Task item:
All lines holding the word "agent" should be located in the records and copied.

Supplied records:
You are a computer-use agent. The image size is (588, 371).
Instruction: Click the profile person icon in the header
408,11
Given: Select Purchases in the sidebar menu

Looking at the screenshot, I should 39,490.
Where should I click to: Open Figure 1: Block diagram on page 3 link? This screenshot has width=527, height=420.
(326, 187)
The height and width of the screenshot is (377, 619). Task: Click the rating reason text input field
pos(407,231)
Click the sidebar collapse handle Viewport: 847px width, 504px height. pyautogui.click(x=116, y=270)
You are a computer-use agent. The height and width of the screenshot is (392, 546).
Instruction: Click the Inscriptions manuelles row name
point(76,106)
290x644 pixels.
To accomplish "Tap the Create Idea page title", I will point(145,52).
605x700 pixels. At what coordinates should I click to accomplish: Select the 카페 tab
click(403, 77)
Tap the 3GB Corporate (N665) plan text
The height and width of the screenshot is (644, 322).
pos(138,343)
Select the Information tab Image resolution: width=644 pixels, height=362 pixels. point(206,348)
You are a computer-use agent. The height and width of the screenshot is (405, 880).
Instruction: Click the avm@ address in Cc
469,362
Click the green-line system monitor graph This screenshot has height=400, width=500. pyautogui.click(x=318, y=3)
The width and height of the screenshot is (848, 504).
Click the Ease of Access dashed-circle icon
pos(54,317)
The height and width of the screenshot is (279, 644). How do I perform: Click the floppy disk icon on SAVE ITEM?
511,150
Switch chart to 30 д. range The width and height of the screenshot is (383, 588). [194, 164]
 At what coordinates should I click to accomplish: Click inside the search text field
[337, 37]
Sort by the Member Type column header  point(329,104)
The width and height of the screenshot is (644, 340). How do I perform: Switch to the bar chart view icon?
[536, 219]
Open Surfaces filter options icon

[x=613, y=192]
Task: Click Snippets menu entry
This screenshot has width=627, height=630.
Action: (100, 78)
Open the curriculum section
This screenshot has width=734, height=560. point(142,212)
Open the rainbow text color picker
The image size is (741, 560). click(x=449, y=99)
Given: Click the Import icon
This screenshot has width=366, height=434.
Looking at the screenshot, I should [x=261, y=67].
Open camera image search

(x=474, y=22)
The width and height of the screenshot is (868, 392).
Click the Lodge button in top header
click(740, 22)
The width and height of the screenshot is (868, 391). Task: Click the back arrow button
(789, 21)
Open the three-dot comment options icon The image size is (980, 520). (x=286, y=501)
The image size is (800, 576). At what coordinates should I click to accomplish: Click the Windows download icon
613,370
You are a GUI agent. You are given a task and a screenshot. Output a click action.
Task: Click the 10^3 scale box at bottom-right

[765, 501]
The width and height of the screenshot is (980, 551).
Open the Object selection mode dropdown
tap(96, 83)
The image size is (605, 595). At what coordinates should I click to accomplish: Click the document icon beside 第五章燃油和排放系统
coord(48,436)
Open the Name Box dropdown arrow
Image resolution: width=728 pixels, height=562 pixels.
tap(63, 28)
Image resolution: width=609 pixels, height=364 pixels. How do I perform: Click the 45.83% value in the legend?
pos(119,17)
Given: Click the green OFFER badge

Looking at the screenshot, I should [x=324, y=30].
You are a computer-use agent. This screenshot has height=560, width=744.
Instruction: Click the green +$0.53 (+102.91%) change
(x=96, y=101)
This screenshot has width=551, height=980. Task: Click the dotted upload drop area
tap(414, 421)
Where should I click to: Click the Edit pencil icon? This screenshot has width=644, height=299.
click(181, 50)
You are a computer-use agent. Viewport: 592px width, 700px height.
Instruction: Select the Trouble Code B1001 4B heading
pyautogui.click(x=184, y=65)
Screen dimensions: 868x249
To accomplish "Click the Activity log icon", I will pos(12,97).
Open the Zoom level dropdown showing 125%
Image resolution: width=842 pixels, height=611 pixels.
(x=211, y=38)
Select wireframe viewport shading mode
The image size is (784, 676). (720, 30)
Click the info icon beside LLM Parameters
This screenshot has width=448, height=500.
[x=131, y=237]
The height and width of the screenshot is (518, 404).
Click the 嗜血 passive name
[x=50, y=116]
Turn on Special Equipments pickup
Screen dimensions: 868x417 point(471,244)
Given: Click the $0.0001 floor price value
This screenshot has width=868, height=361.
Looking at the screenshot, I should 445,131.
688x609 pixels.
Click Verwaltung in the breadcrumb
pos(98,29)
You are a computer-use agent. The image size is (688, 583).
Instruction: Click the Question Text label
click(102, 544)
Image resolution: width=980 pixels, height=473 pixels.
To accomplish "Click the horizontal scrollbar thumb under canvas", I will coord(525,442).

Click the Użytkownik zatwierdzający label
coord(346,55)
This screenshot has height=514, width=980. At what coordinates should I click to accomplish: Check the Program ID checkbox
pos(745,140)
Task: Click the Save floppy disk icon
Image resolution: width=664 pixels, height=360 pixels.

Response below:
You are a computer-use agent. The image size is (588, 371).
You are a computer-use agent. The height and width of the screenshot is (392, 546).
You are a computer-use agent. The height and width of the screenshot is (405, 880).
You are a GUI agent. You are given a task and a screenshot. Output a click action.
You are a computer-use agent. This screenshot has height=560, width=744.
You are a computer-use agent. Viewport: 592px width, 700px height.
You are a computer-use agent. The image size is (688, 583).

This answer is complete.